GIVEN RECORDS START

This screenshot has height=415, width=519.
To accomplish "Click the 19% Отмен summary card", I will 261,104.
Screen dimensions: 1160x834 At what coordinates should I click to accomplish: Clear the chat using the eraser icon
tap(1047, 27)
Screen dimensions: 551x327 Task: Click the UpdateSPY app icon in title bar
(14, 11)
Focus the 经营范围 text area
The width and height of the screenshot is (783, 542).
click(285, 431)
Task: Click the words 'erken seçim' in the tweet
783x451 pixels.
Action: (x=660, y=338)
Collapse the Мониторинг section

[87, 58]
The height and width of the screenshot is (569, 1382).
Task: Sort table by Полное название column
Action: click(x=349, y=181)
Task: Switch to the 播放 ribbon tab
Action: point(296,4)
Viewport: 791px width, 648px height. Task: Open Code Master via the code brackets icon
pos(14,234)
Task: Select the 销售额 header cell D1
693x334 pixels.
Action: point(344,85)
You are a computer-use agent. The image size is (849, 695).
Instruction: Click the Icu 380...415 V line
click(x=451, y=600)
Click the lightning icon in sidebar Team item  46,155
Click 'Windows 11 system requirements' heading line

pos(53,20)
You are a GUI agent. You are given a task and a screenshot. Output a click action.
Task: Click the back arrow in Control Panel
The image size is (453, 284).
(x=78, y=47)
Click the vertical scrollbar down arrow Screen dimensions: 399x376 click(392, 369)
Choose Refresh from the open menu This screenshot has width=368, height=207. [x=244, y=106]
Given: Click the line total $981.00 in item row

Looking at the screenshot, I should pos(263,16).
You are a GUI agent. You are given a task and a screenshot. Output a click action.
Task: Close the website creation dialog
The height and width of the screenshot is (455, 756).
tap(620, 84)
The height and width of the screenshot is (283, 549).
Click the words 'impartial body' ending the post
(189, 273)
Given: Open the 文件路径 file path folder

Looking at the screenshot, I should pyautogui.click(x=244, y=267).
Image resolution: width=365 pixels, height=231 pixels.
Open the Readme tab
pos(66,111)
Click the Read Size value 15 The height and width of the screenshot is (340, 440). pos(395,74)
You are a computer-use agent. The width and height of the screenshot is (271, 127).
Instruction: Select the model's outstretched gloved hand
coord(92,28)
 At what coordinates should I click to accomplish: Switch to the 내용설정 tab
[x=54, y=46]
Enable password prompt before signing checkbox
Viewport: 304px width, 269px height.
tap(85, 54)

GIVEN RECORDS END

== WHAT IS REQUIRED ==
How many lines in the records above contain the word "agent"? Reply with the number alone.

== SOLUTION FOR THIS TASK ==
4